> **RECORDS SUPPLIED**
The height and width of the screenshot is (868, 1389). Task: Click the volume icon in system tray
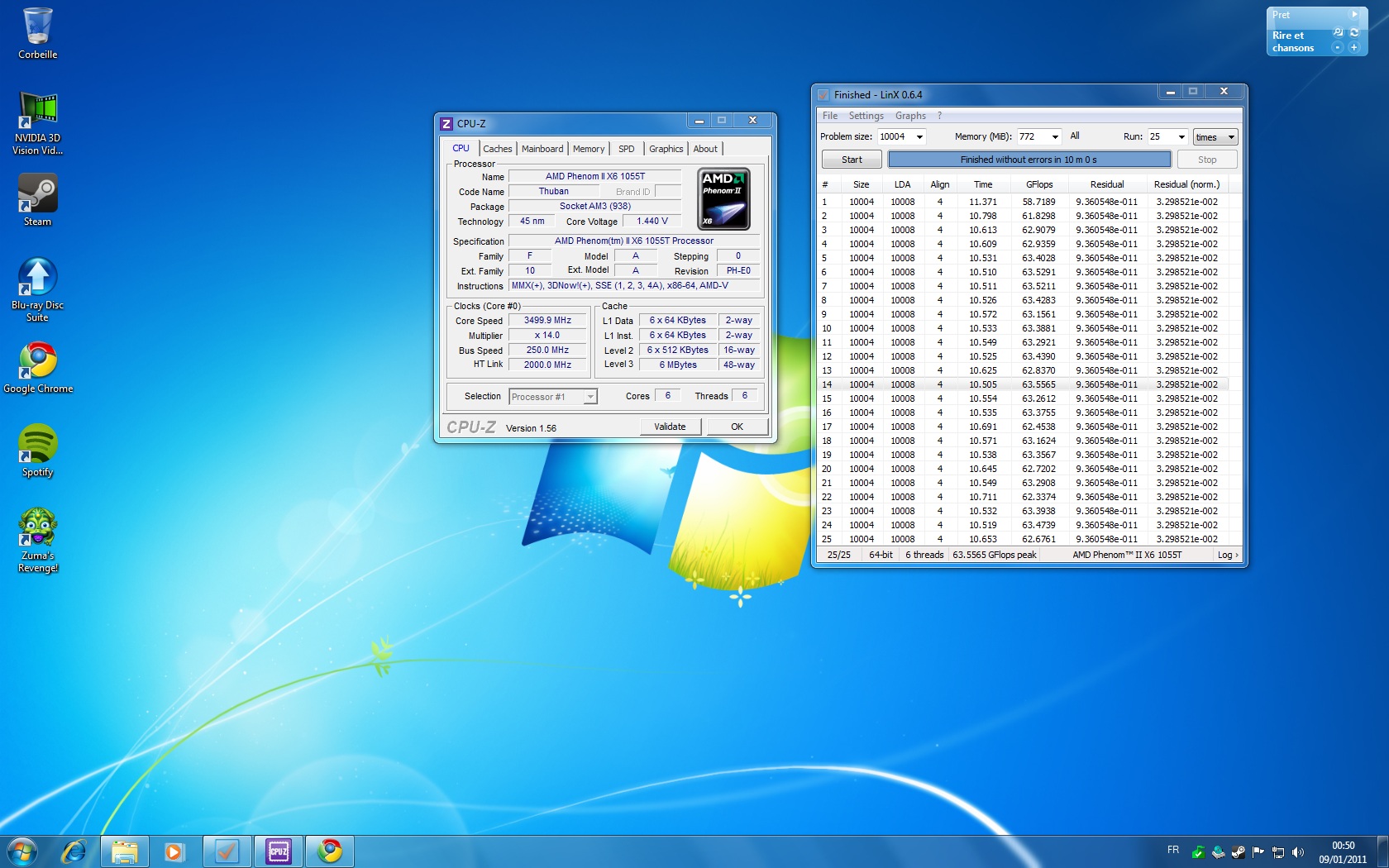pos(1297,852)
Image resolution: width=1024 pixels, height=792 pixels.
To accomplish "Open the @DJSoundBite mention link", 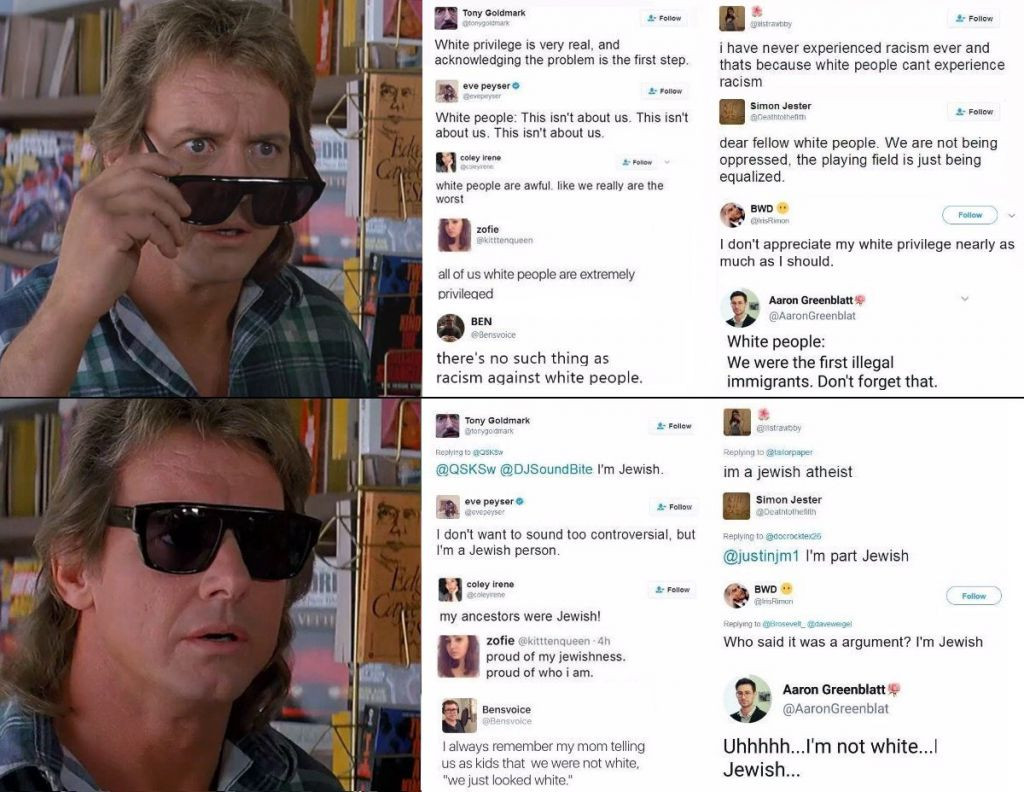I will [x=546, y=469].
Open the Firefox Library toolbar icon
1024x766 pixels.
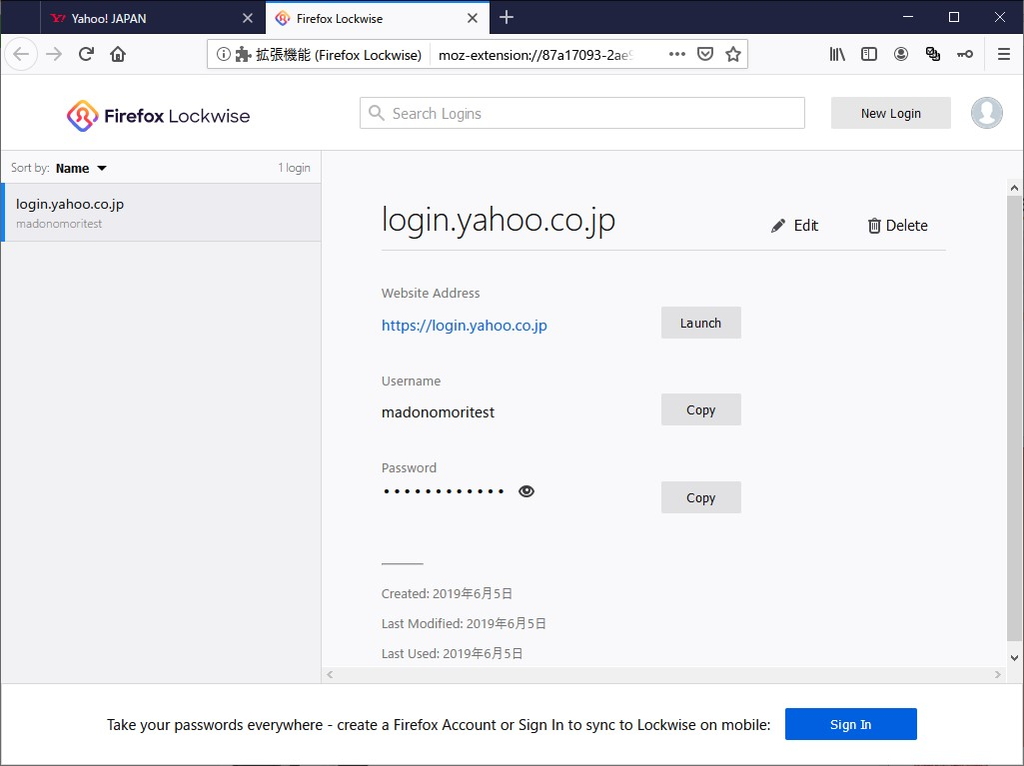coord(837,54)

> **WORK REQUEST**
Extract precisely the lines beginning at the line containing "Open the Firefox Library toolbar icon" and ending at the last line of the entries above, exactly as written and with no pictures.

> **SOLUTION TO THIS PROBLEM**
Open the Firefox Library toolbar icon
1024x766 pixels.
coord(837,54)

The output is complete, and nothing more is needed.